Rispondi a queste domande sul testo relativo ai falsi nel collezionismo militare:
(a) Da quale dizionario è tratta la definizione di "falso"?
(b) Come si chiama l'associazione che ha deciso di aiutare i giovani collezionisti?
(c) Da quale tipo di cimeli si comincia l'esame?

━━ ESTRATTO DEL DOCUMENTO

Falsi

 

Secondo il dizionario Treccani si definisce falso “quello che ha l’aspetto di ciò che non è”. “F….” termine ricorrente nel mondo del collezionismo militare, definizione che suona da monito severo ai “novellini” che vi si avvicinano; spesso, il falso, mortifica l’entusiasmo e la passione.
Chi di noi non ha mai dubitato, eppure si è reso conto di ritrovarsi in collezione qualcosa “che non andava”? Personalmente, in passato, mi è capitato con rammarico di constatare o di sentirmi dire che un pezzo del quale andavo orgoglioso era invece “da lasciar perdere”; magari al momento dell’acquisto, come realmente mi è capitato, avevo sentito il parere di qualcuno che consideravo “molto esperto”, invece poi… La delusione che è seguita è stata tremenda e mi era venuta voglia di mollare tutto.
Queste righe, implementabili nel tempo, si propongono come piccolo aiuto o suggerimento a chi vuole collezionare, oppure a chi ha le idee confuse o ha in mente un acquisto importante e non ha, per mancanza di esperienza, certezze nella scelta.
Rendendoci conto che i giovani si avvicinano sempre meno al mondo collezionistico, complice il fatto che molti di essi vengono “scottati” da questa inesperienza, noi dell’Associazione Isonzo abbiamo convenuto di dare loro un aiuto cercando di smascherare l’opera dei “taroccatori”. Nella speranza di aver trovato una strada percorribile, iniziamo prendendo in esame gli elmetti, argomento “caro” a chi scrive.
È fin troppo evidente che la pressante richiesta da parte dei sempre più numerosi collezionisti per questa tipologia di cimeli, oltre a far inevitabilmente lievitare i prezzi per esaurimento della quantità disponibile, innesca la fraudolenta abitudine di far abilmente arrivare sul mercato pezzi che si presentano completamente rifatti, compreso il guscio (o scafo metallico come dir si voglia) e non più, o quasi, con qualche innocente “restaurino” come agli inizi.

━━━━
━━ DATI ARCHIVIATI

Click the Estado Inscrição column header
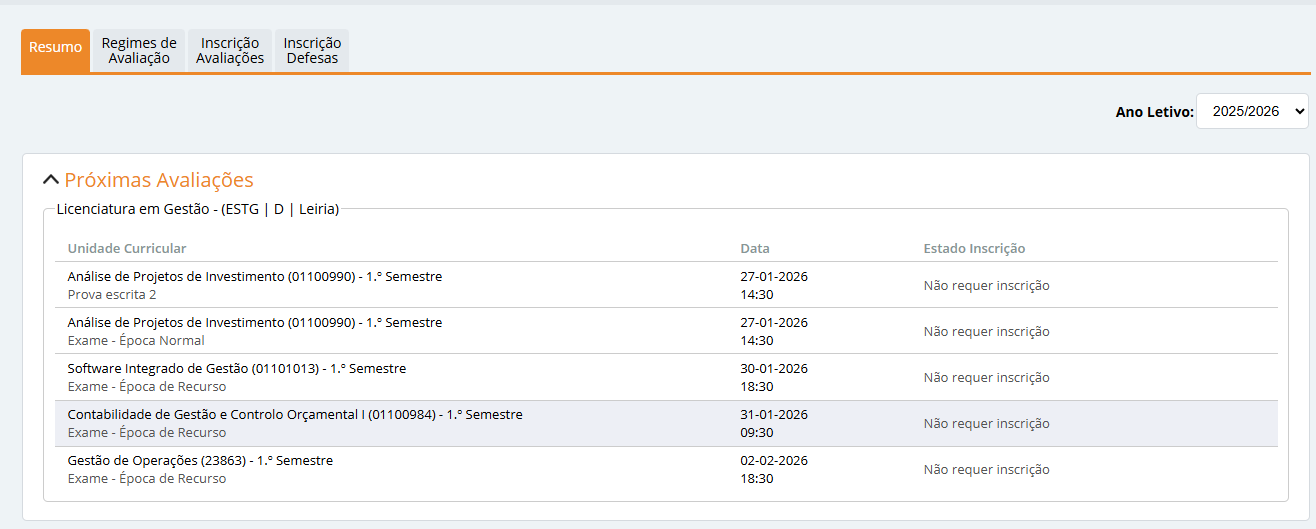The image size is (1316, 529). (x=974, y=248)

━━━━

● RISULTATO FINALE:
(a) Dal dizionario Treccani.
(b) Associazione Isonzo.
(c) Dagli elmetti.